Илона вытерла слезу.
– Да, он и в самом деле достоин сочувствия, – сказала матушка Мэй, – его переполняет бессильный гнев. У желания покорить мир нет никаких здравых пределов.
– Он был богом и провел нас, когда стал ребенком. Такое трудно простить, – подхватила Беттина. – Он лишился дара речи и стал пленником безмолвия, поэтому он плачет от злости. Столько всего знать и не иметь возможности сказать.
– Поэтому он впадает в сон, похожий на транс, – добавила матушка Мэй. – Это случается, когда он больше не в силах сознавать себя.
– Он и вправду впадает в бессознательное состояние, – подтвердила Илона. – Ты сам увидишь.
– Его душа витает где‑то, – продолжала матушка Мэй. – У него всегда была эта способность, но теперь он пользуется ею чаще.
– Иногда мы думаем, что он умер, – сказала Илона, – только на самом деле он жив. Нижняя челюсть у него отпадает и…
– Прекрати, бога ради! – воскликнул Эдвард.
– В один прекрасный день он решит умереть, – сказала Беттина, – как больное старое животное, которое ищет место или выбрало его уже давным‑давно…
– Но он вовсе не стар! – не соглашался Эдвард.
– Он более стар, чем ты думаешь, – сказала матушка Мэй. – Для него время течет по‑другому. Конечно, его обаяние остается при нем. Он и тебя очаровал. Он попытается использовать тебя…
– Он болен, и ему можно помочь…
– Ты это все время повторяешь. А можешь ты представить его в больничной палате?
– Разве мы должны относиться к нему как к больной собаке, которую ведут к ветеринару? – спросила Беттина.
– Ты его не знаешь, – уговаривала матушка Мэй, – не знаешь его силы, понятия не имеешь о его величии.
– Вы хотите сказать, что он по‑прежнему всему задает тон?
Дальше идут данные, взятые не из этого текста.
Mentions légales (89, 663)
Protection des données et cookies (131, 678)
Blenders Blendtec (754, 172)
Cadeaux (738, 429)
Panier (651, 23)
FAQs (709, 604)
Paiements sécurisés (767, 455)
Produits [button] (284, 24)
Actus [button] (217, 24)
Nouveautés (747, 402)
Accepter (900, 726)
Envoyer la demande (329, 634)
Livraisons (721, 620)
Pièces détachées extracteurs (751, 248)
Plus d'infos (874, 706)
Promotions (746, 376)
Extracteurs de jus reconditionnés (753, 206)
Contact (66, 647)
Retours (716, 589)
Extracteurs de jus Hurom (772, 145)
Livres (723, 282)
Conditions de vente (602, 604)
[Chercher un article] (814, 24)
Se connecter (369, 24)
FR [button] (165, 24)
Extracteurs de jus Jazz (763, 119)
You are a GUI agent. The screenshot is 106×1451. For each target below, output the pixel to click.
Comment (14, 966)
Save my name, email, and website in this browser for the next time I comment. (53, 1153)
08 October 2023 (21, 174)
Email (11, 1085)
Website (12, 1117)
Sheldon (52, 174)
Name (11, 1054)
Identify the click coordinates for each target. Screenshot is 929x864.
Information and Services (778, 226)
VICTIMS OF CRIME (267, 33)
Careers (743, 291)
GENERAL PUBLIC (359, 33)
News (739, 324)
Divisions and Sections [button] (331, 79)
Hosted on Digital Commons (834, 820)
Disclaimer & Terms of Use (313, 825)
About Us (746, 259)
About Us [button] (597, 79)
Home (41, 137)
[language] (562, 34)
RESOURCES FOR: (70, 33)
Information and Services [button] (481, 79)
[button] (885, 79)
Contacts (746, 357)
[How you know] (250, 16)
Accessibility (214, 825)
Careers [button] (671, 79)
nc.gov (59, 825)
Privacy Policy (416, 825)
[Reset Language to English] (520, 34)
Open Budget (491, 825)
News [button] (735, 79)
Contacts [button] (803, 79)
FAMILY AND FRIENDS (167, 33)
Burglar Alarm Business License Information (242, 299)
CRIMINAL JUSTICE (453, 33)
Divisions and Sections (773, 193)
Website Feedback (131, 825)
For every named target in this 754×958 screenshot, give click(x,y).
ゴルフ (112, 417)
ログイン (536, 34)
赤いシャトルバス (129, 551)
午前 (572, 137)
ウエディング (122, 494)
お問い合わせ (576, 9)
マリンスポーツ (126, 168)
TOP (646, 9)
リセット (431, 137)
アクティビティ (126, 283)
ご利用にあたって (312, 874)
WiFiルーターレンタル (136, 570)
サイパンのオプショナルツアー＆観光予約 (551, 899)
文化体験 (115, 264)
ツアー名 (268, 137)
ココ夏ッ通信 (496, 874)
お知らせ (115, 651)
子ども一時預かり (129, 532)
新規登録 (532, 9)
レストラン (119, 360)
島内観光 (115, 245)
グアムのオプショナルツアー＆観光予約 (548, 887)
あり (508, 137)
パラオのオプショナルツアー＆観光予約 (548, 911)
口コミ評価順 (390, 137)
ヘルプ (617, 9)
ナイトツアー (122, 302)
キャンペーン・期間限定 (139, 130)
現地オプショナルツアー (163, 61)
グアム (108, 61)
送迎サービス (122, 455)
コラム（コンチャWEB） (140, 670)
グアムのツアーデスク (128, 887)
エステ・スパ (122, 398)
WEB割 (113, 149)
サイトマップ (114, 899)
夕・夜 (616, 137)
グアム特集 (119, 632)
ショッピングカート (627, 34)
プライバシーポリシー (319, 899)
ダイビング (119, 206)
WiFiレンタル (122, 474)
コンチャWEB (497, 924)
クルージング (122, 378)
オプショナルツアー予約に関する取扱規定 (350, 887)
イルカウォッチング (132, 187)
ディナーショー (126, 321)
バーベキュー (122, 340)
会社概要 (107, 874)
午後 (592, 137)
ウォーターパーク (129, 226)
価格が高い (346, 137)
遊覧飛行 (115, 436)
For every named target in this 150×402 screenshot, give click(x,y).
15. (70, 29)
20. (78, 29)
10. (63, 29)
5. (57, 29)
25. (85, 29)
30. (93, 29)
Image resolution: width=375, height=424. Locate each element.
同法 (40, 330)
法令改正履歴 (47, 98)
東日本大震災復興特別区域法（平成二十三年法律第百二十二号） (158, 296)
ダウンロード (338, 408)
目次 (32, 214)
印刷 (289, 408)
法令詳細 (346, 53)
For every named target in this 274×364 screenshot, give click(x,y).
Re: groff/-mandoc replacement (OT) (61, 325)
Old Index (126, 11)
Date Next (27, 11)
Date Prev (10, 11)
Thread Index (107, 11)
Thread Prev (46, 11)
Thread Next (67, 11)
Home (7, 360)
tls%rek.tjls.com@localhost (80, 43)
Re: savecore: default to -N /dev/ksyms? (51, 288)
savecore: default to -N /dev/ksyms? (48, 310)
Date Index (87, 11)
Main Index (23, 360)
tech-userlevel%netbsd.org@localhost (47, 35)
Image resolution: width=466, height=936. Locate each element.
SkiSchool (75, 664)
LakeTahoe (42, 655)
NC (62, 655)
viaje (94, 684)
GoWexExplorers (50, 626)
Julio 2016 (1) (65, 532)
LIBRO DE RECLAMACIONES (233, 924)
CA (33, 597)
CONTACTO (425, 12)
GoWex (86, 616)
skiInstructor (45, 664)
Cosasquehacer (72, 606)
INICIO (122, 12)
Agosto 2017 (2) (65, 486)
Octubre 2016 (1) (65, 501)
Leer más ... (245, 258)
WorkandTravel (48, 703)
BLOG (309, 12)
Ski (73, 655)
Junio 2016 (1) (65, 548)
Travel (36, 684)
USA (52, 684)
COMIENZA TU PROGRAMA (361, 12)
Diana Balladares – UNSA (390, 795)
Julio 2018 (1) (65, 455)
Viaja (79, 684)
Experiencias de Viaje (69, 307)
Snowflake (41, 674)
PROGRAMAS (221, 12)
– В каком‑то важном смысле – да.
– Вы противоречите сами себе, – сказал Эдвард. – Вы меня запутываете и делаете это намеренно.
– Мы бы обманывали тебя, если бы делали вид, что все просто, – ответила матушка Мэй.
– Он был нашим богом, – сказала Беттина. – Потом он превратился в жестокого и безумного бога, и нам пришлось ограничить его.
– Они морили его голодом, – произнесла Илона.
– Илона, прекрати врать! – возмутилась Беттина.
– Естественно, он иногда сердится на нас, – сказала матушка Мэй. – Мы представляемся ему враждебной силой, мы символизируем сокращение его мира, потерю его таланта, его зависимость от других. Мы тебе говорили, что как‑то раз он попытался уничтожить свои картины и разбить скульптуры.
– Разве у него нет права уничтожать собственные работы? – спросил Эдвард.
– Нет, – ответила Беттина. – Ты сам подумай.
– Он превосходный лицедей, – сказала матушка Мэй. – Он бессчетное число раз воссоздавал себя. А мы, принимая в этом участие, помимо прочего должны быть хранителями его работ. Мы несем ответственность перед потомством.
– Вам нужны деньги, ведь в этом проблема? – сказал Эдвард. – Почему бы вам не показывать Джесса туристам? Он здесь самый интересный экспонат. Они бы немало заплатили, чтобы увидеть его погруженным в транс!
– Пожалуйста, давай обойдемся без оскорблений, – остановила его матушка Мэй. – Никому из нас это не принесет пользы.
– Вы его прячете, потому что он превратился в развалину, перестал быть великим романтическим гением, а вы повсюду рассылаете ложные известия о нем. Я читал в газетах, что он продолжает писать картины. А теперь вы хотите, чтобы я стал вашим сообщником!
– Давай‑ка, Эдвард, прекратим это, – призвала Беттина. – Мы уже достаточно наговорили.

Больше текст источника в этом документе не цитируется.